**Set task 1:** According to the passage on the Great Leap Forward, in what month and year did Mao visit the traditional steel works in Manchuria?

**Passage provided:**

## BEGIN

Although the output consisted of low quality lumps of pig iron which was of negligible economic worth, Mao had a deep distrust of intellectuals and faith in the power of the mass mobilization of the peasants.
Mao visited traditional steel works in Manchuria in January 1959 where he found out that high quality steel could only be produced in large-scale factories using reliable fuel such as coal. However, he decided not to order a halt to the backyard steel furnaces so as not to dampen the revolutionary enthusiasm of the masses. The program was only quietly abandoned much later in that year.
Failure of Great Leap Forward:

  • The amount of labour diverted to steel production and construction projects meant that much of the harvest was left to rot uncollected in some areas. Although actual harvests were reduced, local officials, under tremendous pressure from central authorities to report record harvests in response to the innovations, competed with each other to announce increasingly exaggerated results. These were used as a basis for determining the amount of grain to be taken by the State to supply the towns and cities, and to export. This left barely enough for the peasants, and in some areas, famine and starvation set in.
  • The exact number of famine deaths is difficult to determine, and estimates range from 18 to upwards of 42 million people. Also at least 2.5 million people were beaten or tortured to death and 1 to 3 million committed suicide.
  • The years of the Great Leap Forward in fact saw economic regression, with 1958 through 1962 being the only period between 1953 and 1985 in which China’s economy shrank. Enormous amounts of investment produced only modest increases in production or none at all.The Great Leap was a very expensive disaster.
  • In subsequent conferences in March 1960 and May 1962, the negative effects of the Great Leap Forward were studied by the CPC, and Mao was criticized in the party conferences. Moderate Party members like Liu Shaoqi and Deng Xiaoping rose to power, and Mao was marginalized within the party, leading him to initiate the Cultural Revolution in 1966.

## END

Part of a data file:
## BEGIN

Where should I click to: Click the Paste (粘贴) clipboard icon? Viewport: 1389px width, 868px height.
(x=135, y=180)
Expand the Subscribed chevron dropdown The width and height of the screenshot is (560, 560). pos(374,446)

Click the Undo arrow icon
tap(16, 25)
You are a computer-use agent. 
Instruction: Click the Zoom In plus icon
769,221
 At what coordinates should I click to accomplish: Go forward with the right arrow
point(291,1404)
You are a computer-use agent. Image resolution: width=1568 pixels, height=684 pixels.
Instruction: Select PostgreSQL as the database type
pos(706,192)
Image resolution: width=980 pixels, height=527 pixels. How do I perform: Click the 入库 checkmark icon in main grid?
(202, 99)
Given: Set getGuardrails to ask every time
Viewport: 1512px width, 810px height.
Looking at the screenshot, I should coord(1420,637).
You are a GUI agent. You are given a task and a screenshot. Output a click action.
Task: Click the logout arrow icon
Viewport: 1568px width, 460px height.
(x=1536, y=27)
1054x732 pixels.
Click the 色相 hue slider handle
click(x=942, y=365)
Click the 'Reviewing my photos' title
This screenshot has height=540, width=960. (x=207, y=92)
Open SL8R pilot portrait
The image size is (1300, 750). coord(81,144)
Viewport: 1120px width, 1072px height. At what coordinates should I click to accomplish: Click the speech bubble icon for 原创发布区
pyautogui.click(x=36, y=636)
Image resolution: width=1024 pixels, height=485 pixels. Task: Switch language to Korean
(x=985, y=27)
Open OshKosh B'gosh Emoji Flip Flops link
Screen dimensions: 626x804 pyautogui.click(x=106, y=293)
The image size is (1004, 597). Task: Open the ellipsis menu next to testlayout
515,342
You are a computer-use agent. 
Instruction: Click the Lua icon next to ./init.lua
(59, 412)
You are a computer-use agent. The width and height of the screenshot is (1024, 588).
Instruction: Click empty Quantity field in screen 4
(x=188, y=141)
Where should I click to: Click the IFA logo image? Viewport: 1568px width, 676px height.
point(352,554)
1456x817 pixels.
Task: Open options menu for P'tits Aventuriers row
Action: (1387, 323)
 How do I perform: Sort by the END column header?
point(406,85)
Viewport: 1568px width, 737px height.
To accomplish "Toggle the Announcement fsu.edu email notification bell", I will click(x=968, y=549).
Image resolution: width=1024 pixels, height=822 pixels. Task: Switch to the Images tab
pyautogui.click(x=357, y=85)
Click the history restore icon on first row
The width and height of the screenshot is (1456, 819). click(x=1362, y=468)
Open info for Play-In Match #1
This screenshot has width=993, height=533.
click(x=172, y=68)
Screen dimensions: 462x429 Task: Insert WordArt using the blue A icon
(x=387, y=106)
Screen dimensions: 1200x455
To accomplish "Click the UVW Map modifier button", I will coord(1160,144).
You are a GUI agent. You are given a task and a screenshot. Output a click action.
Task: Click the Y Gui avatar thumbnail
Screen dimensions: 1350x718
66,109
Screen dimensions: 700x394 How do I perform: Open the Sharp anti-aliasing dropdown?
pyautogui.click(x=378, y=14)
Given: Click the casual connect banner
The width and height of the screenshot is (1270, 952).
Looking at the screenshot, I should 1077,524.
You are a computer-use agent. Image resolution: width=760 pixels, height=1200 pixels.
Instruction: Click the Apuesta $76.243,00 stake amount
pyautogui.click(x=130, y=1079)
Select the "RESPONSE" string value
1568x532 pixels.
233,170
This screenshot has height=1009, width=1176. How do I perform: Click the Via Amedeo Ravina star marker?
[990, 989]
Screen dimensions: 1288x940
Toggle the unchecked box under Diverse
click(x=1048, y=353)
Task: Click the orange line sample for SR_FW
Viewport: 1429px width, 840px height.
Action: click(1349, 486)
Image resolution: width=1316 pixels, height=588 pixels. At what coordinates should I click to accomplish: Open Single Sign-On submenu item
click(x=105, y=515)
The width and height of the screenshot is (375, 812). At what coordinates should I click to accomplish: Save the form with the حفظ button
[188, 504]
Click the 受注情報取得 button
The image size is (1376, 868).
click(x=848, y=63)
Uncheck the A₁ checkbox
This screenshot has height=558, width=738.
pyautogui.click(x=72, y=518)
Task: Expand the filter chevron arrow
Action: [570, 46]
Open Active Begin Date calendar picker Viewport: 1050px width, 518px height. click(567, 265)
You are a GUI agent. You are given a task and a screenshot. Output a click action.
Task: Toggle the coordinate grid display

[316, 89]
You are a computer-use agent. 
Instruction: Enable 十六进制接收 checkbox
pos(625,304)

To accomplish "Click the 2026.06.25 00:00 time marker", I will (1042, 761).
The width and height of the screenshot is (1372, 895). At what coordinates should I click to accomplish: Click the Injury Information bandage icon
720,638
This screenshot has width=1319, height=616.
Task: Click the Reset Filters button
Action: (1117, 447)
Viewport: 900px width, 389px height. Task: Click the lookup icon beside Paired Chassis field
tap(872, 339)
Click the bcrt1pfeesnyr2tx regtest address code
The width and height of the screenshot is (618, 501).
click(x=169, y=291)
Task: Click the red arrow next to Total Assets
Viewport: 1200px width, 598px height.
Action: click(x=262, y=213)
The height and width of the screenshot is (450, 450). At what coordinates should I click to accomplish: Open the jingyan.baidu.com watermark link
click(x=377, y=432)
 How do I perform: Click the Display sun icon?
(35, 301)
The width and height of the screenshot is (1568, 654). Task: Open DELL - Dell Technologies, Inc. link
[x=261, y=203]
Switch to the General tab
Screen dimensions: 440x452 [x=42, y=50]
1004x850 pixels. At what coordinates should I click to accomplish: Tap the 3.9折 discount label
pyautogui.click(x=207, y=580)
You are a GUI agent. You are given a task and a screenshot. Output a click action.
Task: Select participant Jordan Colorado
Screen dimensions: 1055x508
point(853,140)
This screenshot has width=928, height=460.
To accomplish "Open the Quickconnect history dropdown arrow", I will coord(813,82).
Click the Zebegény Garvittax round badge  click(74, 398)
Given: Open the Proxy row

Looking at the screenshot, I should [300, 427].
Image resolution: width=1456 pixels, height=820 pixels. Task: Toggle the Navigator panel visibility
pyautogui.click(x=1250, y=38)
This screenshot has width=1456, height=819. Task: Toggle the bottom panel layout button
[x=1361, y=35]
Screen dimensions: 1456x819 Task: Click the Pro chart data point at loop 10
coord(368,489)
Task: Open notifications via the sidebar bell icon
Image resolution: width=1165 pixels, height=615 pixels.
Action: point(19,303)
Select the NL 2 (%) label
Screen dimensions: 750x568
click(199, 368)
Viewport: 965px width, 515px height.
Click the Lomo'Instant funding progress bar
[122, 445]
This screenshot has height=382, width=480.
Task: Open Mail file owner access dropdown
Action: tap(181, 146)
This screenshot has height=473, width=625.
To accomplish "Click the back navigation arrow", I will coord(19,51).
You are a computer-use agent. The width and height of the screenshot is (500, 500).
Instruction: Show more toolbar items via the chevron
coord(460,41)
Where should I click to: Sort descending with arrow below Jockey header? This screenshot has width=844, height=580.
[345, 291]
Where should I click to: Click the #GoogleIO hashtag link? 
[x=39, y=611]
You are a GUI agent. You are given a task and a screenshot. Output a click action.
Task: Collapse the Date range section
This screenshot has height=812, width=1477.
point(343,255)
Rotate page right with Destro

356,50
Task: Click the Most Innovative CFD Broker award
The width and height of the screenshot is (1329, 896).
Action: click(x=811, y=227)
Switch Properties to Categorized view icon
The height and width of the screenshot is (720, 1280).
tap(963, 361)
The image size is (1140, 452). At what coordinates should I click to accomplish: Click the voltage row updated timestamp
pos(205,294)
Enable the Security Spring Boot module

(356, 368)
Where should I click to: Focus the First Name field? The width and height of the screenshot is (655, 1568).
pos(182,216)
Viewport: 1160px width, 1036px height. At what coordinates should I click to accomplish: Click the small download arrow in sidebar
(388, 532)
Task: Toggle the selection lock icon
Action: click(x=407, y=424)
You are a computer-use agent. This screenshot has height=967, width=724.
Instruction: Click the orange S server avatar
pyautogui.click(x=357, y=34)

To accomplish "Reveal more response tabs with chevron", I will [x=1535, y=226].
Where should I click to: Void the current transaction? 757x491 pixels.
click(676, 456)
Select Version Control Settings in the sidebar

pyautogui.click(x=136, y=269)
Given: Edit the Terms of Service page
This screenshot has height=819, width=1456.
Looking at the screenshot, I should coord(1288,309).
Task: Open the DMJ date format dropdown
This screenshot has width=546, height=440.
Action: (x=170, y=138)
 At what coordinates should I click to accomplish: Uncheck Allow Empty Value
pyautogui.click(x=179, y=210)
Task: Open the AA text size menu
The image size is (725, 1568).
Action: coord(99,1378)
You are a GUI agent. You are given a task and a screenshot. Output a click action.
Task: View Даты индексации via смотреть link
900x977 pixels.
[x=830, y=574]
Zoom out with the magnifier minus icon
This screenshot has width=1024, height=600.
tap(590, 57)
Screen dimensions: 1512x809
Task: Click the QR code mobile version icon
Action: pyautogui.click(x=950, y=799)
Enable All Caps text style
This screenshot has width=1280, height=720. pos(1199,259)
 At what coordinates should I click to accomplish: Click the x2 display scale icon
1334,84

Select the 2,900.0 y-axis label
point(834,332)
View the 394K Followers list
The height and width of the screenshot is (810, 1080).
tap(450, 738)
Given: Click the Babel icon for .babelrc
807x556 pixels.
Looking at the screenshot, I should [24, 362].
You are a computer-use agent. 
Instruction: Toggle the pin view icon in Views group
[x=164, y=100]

## END

**Set task 2:** Please output, unchanged, the lines of the listing from the line containing "Click the history restore icon on first row" through the line containing "will (1042, 761).", inclusive.

**Correct response 1:** January 1959

**Correct response 2:**
Click the history restore icon on first row
The width and height of the screenshot is (1456, 819). click(x=1362, y=468)
Open info for Play-In Match #1
This screenshot has width=993, height=533.
click(x=172, y=68)
Screen dimensions: 462x429 Task: Insert WordArt using the blue A icon
(x=387, y=106)
Screen dimensions: 1200x455
To accomplish "Click the UVW Map modifier button", I will coord(1160,144).
You are a GUI agent. You are given a task and a screenshot. Output a click action.
Task: Click the Y Gui avatar thumbnail
Screen dimensions: 1350x718
66,109
Screen dimensions: 700x394 How do I perform: Open the Sharp anti-aliasing dropdown?
pyautogui.click(x=378, y=14)
Given: Click the casual connect banner
The width and height of the screenshot is (1270, 952).
Looking at the screenshot, I should 1077,524.
You are a computer-use agent. Image resolution: width=760 pixels, height=1200 pixels.
Instruction: Click the Apuesta $76.243,00 stake amount
pyautogui.click(x=130, y=1079)
Select the "RESPONSE" string value
1568x532 pixels.
233,170
This screenshot has height=1009, width=1176. How do I perform: Click the Via Amedeo Ravina star marker?
[990, 989]
Screen dimensions: 1288x940
Toggle the unchecked box under Diverse
click(x=1048, y=353)
Task: Click the orange line sample for SR_FW
Viewport: 1429px width, 840px height.
Action: click(1349, 486)
Image resolution: width=1316 pixels, height=588 pixels. At what coordinates should I click to accomplish: Open Single Sign-On submenu item
click(x=105, y=515)
The width and height of the screenshot is (375, 812). At what coordinates should I click to accomplish: Save the form with the حفظ button
[188, 504]
Click the 受注情報取得 button
The image size is (1376, 868).
click(x=848, y=63)
Uncheck the A₁ checkbox
This screenshot has height=558, width=738.
pyautogui.click(x=72, y=518)
Task: Expand the filter chevron arrow
Action: [570, 46]
Open Active Begin Date calendar picker Viewport: 1050px width, 518px height. click(567, 265)
You are a GUI agent. You are given a task and a screenshot. Output a click action.
Task: Toggle the coordinate grid display

[316, 89]
You are a computer-use agent. 
Instruction: Enable 十六进制接收 checkbox
pos(625,304)

To accomplish "Click the 2026.06.25 00:00 time marker", I will (1042, 761).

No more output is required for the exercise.